▶ **Stored data**
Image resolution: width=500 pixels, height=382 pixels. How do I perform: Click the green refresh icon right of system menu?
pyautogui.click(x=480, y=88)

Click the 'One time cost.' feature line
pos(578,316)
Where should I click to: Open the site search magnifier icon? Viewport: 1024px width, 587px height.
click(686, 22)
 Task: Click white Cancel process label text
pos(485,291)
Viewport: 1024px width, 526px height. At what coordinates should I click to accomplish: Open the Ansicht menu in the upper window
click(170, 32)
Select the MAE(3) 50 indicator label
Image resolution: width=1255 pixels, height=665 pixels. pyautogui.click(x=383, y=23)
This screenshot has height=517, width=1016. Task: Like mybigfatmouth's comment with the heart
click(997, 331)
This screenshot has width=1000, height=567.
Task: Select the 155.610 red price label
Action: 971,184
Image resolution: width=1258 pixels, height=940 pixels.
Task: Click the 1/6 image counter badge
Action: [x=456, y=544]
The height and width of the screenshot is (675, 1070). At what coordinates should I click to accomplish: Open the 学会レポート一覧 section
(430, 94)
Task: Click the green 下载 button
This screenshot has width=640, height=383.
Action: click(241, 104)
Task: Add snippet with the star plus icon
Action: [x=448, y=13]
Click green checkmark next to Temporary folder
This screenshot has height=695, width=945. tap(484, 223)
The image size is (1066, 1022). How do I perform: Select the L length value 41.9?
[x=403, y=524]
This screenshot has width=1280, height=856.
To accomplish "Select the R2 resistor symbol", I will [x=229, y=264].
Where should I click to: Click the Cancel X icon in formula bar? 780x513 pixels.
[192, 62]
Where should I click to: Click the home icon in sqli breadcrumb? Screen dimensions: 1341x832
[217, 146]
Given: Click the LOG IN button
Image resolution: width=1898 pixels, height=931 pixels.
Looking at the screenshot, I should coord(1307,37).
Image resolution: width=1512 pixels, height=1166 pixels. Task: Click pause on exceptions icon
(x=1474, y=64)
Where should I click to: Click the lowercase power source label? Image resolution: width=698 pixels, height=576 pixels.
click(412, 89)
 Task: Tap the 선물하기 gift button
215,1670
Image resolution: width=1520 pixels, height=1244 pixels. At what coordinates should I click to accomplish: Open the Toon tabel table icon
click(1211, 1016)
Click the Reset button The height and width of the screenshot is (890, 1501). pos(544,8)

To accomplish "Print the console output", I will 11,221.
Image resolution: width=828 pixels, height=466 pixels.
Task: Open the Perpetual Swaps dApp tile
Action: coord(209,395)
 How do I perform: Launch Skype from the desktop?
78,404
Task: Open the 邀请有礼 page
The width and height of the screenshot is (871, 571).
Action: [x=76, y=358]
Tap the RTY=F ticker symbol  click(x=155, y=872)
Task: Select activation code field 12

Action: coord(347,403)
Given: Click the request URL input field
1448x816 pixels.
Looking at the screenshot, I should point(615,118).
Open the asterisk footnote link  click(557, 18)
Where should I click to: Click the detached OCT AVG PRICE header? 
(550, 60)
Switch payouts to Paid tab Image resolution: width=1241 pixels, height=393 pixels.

▶ **Problem to solve**
Set the records above down again, exactly as they read.

▶ **Solution to this task**
Image resolution: width=500 pixels, height=382 pixels. How do I perform: Click the green refresh icon right of system menu?
pyautogui.click(x=480, y=88)

Click the 'One time cost.' feature line
pos(578,316)
Where should I click to: Open the site search magnifier icon? Viewport: 1024px width, 587px height.
click(686, 22)
 Task: Click white Cancel process label text
pos(485,291)
Viewport: 1024px width, 526px height. At what coordinates should I click to accomplish: Open the Ansicht menu in the upper window
click(170, 32)
Select the MAE(3) 50 indicator label
Image resolution: width=1255 pixels, height=665 pixels. pyautogui.click(x=383, y=23)
This screenshot has height=517, width=1016. Task: Like mybigfatmouth's comment with the heart
click(997, 331)
This screenshot has width=1000, height=567.
Task: Select the 155.610 red price label
Action: 971,184
Image resolution: width=1258 pixels, height=940 pixels.
Task: Click the 1/6 image counter badge
Action: [x=456, y=544]
The height and width of the screenshot is (675, 1070). At what coordinates should I click to accomplish: Open the 学会レポート一覧 section
(430, 94)
Task: Click the green 下载 button
This screenshot has width=640, height=383.
Action: click(241, 104)
Task: Add snippet with the star plus icon
Action: [x=448, y=13]
Click green checkmark next to Temporary folder
This screenshot has height=695, width=945. tap(484, 223)
The image size is (1066, 1022). How do I perform: Select the L length value 41.9?
[x=403, y=524]
This screenshot has width=1280, height=856.
To accomplish "Select the R2 resistor symbol", I will [x=229, y=264].
Where should I click to: Click the Cancel X icon in formula bar? 780x513 pixels.
[192, 62]
Where should I click to: Click the home icon in sqli breadcrumb? Screen dimensions: 1341x832
[217, 146]
Given: Click the LOG IN button
Image resolution: width=1898 pixels, height=931 pixels.
Looking at the screenshot, I should coord(1307,37).
Image resolution: width=1512 pixels, height=1166 pixels. Task: Click pause on exceptions icon
(x=1474, y=64)
Where should I click to: Click the lowercase power source label? Image resolution: width=698 pixels, height=576 pixels.
click(412, 89)
 Task: Tap the 선물하기 gift button
215,1670
Image resolution: width=1520 pixels, height=1244 pixels. At what coordinates should I click to accomplish: Open the Toon tabel table icon
click(1211, 1016)
Click the Reset button The height and width of the screenshot is (890, 1501). pos(544,8)

To accomplish "Print the console output", I will 11,221.
Image resolution: width=828 pixels, height=466 pixels.
Task: Open the Perpetual Swaps dApp tile
Action: coord(209,395)
 How do I perform: Launch Skype from the desktop?
78,404
Task: Open the 邀请有礼 page
The width and height of the screenshot is (871, 571).
Action: [x=76, y=358]
Tap the RTY=F ticker symbol  click(x=155, y=872)
Task: Select activation code field 12

Action: coord(347,403)
Given: Click the request URL input field
1448x816 pixels.
Looking at the screenshot, I should point(615,118).
Open the asterisk footnote link  click(557, 18)
Where should I click to: Click the detached OCT AVG PRICE header? 
(550, 60)
Switch payouts to Paid tab Image resolution: width=1241 pixels, height=393 pixels.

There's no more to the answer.